In the world of technology industry benchmarks, there are a few key criteria:
- The benchmark specification is published and accessible
- The code utilized to perform the benchmark tests are open and accessible
- Any datasets used in the benchmark tests are publicly available
For industry acceptance, a non-profit organization must consistently develop, evaluate and refine the benchmarks. The organization should have a diverse group of members and affiliates representing the interest of customers and the industry.
Lakehouse platforms: Benchmark drift
Lakehouse platforms, which combine the best features of data lakes and data warehouses, are typically benchmarked using a combination of industry-standard benchmarks and custom benchmarks to assess their performance, scalability, and efficiency.
The TPC-DS benchmark, introduced in 2011 by the Transaction Processing Performance Council (TPC), was designed to evaluate the performance of modern, large-scale data warehousing systems. It replaced the earlier TPC-H benchmark and introduced a more diverse and complex set of queries to represent real-world decision support and business intelligence workloads. The history of the TPC and the details of the TPC-DS benchmark are beyond the scope of this article, but here is an excellent primer on both.
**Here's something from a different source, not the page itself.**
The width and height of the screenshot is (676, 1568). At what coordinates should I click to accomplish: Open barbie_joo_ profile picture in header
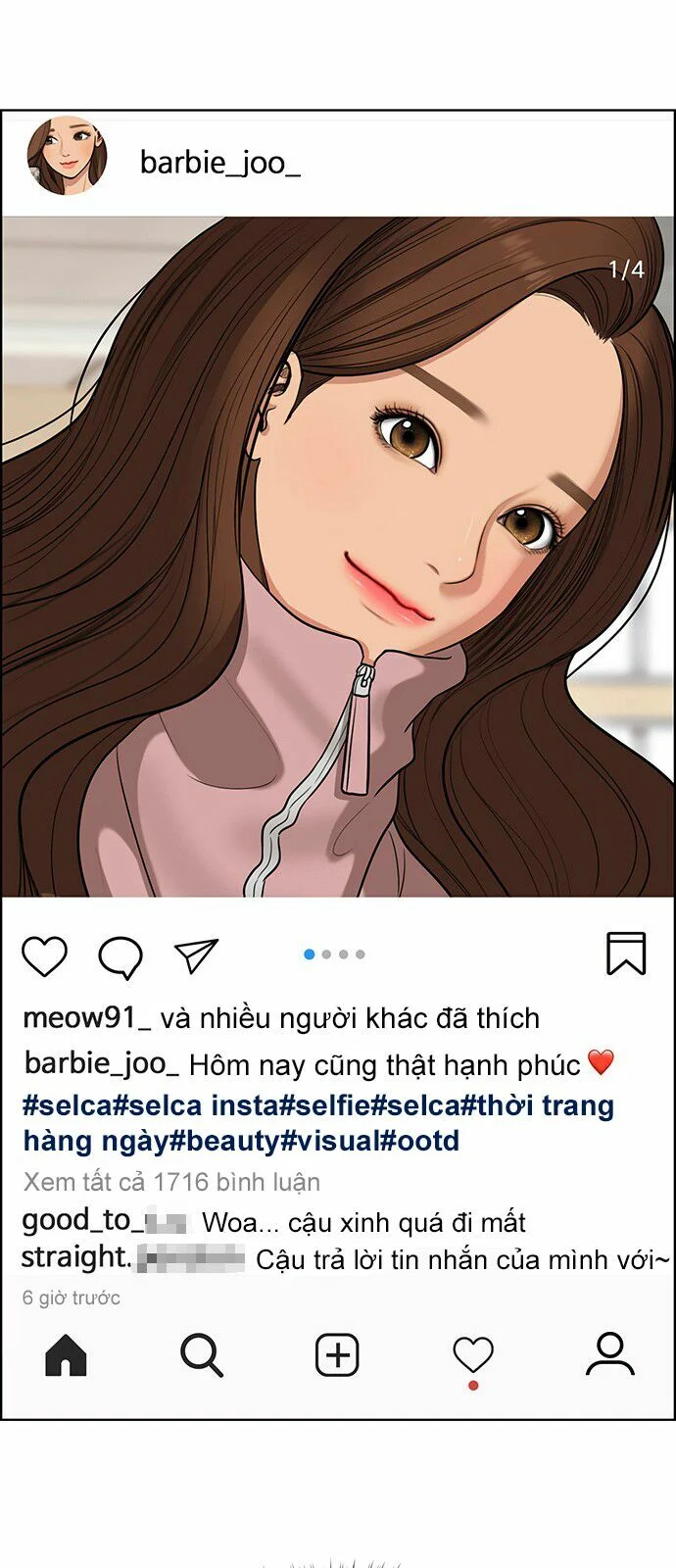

A team from UC Berkeley recently open-sourced a Lakehouse benchmark that adapts the TPC-DS data warehouse benchmark specification to a lakehouse setting. Named LHBench, the benchmark consists of four tests (including aforementioned TPC-DS) with the source code available in a public Github repo and the raw TPC-DS test dataset provided as Apache Parquet files in an AWS S3 bucket.
Fate of the Furious Three
With a benchmark specification, open source code to perform the benchmark, and a dataset with which to perform the benchmark, a team set out to compare the performance of Hudi, Iceberg, and Delta Lake. They ran all tests using Apache Spark on AWS EMR 6.9.0 storing data in AWS S3 using Delta Lake 2.2.0, Hudi 0.12.0, and Iceberg 1.1.0. They shared their findings in a white paper titled Analyzing and Comparing Lakehouse Storage Systems released at the 2023 Conference on Innovative Data Systems Research (CIDR). There is an incredible amount of detail in the white paper and I encourage anyone reading this article to read the white paper in its entirety.
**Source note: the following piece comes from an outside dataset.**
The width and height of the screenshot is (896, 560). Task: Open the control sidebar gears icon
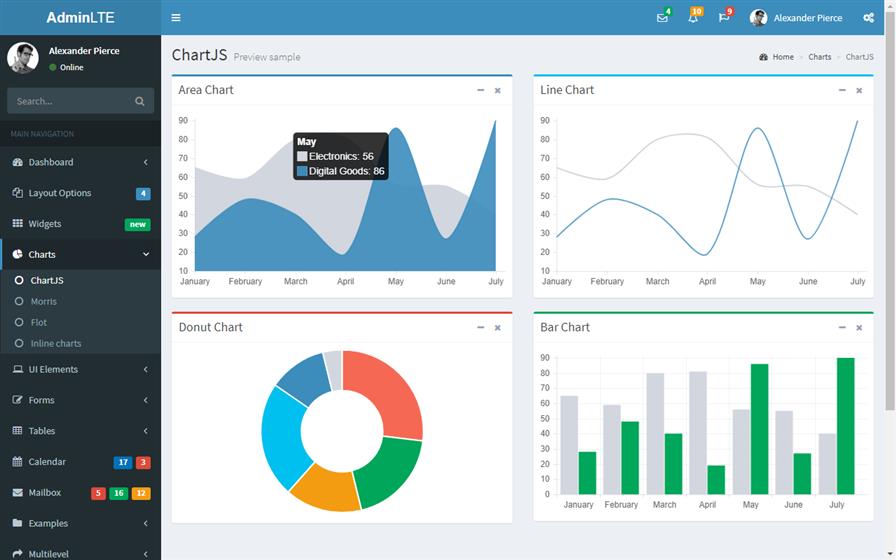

In every test performed in the benchmark, Delta Lake was faster than Hudi and Iceberg.
For example, in data load performance from the TPC-DS benchmark, Delta Lake is slightly faster than Iceberg and nearly 10X faster than Hudi.
In query performance from the TPC-DS benchmark, Delta Lake is 1.4x faster than Hudi and 1.7X faster than Iceberg.
The load and query performance differences can be attributed to several factors including:
- Delta Lake’s more efficient columnar compression and lower overhead for large table scans due to larger file sizes, which results in fewer files to read compared to Hudi
- Delta Lake’s utilization of the default Spark reader, which performs better than the custom-built Parquet reader used by Iceberg
There are a variety of considerations that organizations must consider when choosing a lakehouse platform, such as data ingestion, metadata storage, and transaction coordination that will impact performance. If your organization is getting started on a Lakehouse evaluation and performance is your primary deciding factor, I recommend running the LHBench benchmark against all three Lakehouse platforms. If your organization is currently on Hudi or Iceberg and considering a migration to an alternative Lakehouse platform, I’d recommend Delta Lake.